Narvaez notes that he's seen lenders who have not upped credit score minimums instead raise the pricing on loans to low-credit borrowers. In order to get a better rate, borrowers have to put down more money upfront, usually in the form of buying discount points.
These higher bars to access, which often aren't encountered until a borrower tries to apply, are called overlays. Goodman likens these to mats placed in a picture frame: Think of the basic FHA requirements as the area of the frame, and the overlays as a series of mats, making the part of the picture that's visible smaller and smaller. In the same way, the number of borrowers who are able to qualify for an FHA refinance grows smaller with each overlay.
How to improve your refinancing chances
Shop around. You should always look into at least three lenders to compare rates, but in this environment, credit-challenged borrowers may need to shop more widely. Be sure to look at all the costs, especially if a lender is encouraging you to buy points to reduce your rate. Points are essentially interest that is prepaid at the beginning of the loan. They'll lower your rate, but add to your closing costs.
Consider all types of lenders. Goodman notes that nonbank mortgage lenders have remained more open to borrowers with lower credit scores or other financial challenges than traditional banks. Smaller local lenders, such as credit unions, may also be worth checking out — establishing a face-to-face (these days, mask-to-mask) relationship can help. You could also seek out lenders that are willing to consider alternative credit data, such as on-time cell phone or utility payments.
Correct any credit report errors to strengthen your score. Call it one tiny benefit of the coronavirus: Through April 2021, you can request your official credit reports from TransUnion, Equifax and Experian as often as weekly for free at AnnualCreditReport.com. Review your reports, and file a dispute if you find an error.
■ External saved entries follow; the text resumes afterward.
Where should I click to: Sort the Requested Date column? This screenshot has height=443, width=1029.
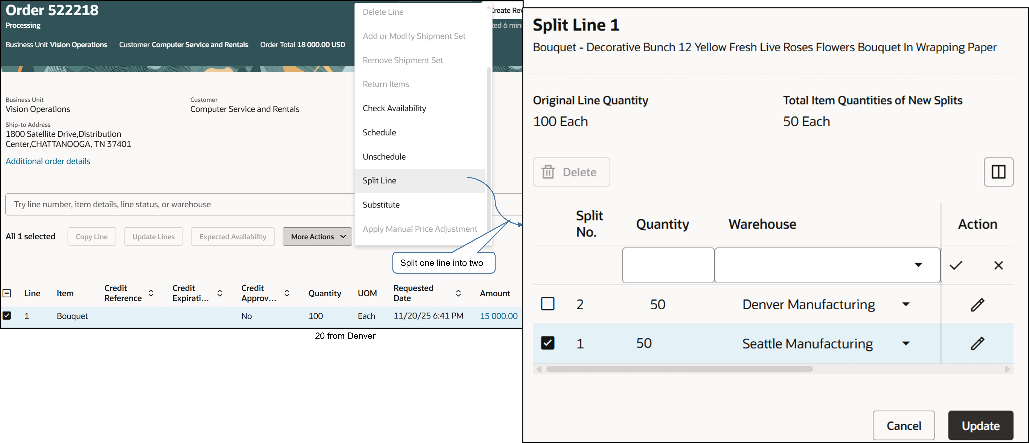click(458, 293)
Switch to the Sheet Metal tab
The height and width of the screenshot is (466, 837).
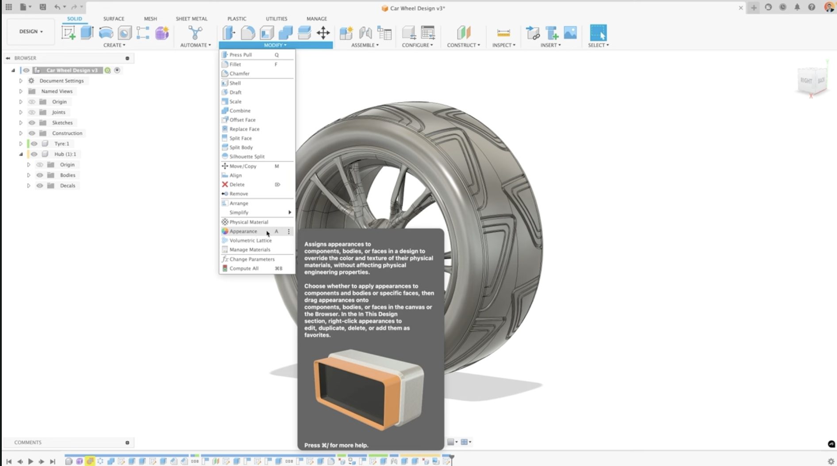pyautogui.click(x=191, y=19)
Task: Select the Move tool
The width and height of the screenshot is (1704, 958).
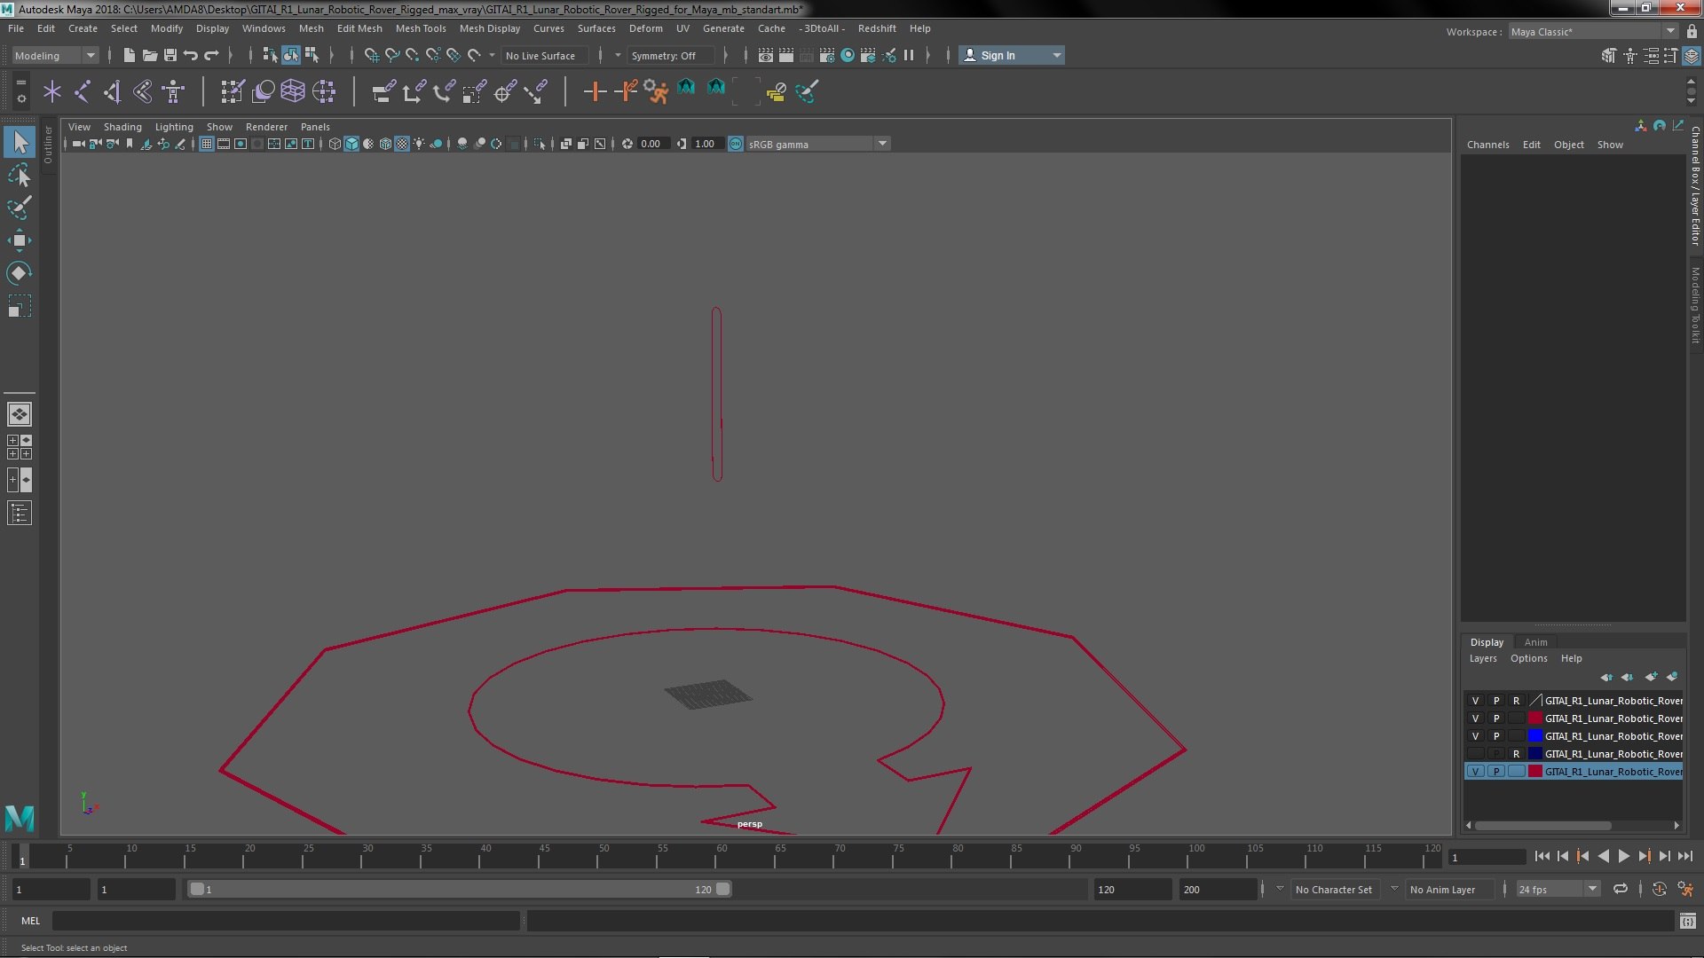Action: (x=20, y=240)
Look into a streamline refinance. If you've got an FHA loan, Goodman points out that with some FHA streamline refinances, you don't need a credit check. You can't take cash out and you won’t eliminate the FHA mortgage insurance premiums, but a non-credit-qualifying FHA streamline refinance can potentially help you refi to a lower interest rate with fewer hurdles.
Wait it out. As the future becomes more certain and the economy recovers, lenders are likely to ease credit restrictions. Narvaez notes that his company has already lowered credit score minimums after raising them in the spring, and he anticipates a return to pre-COVID levels "as the economy is more stable." If by then you've got a higher credit score, you'll be more likely to qualify for a better rate than you would now.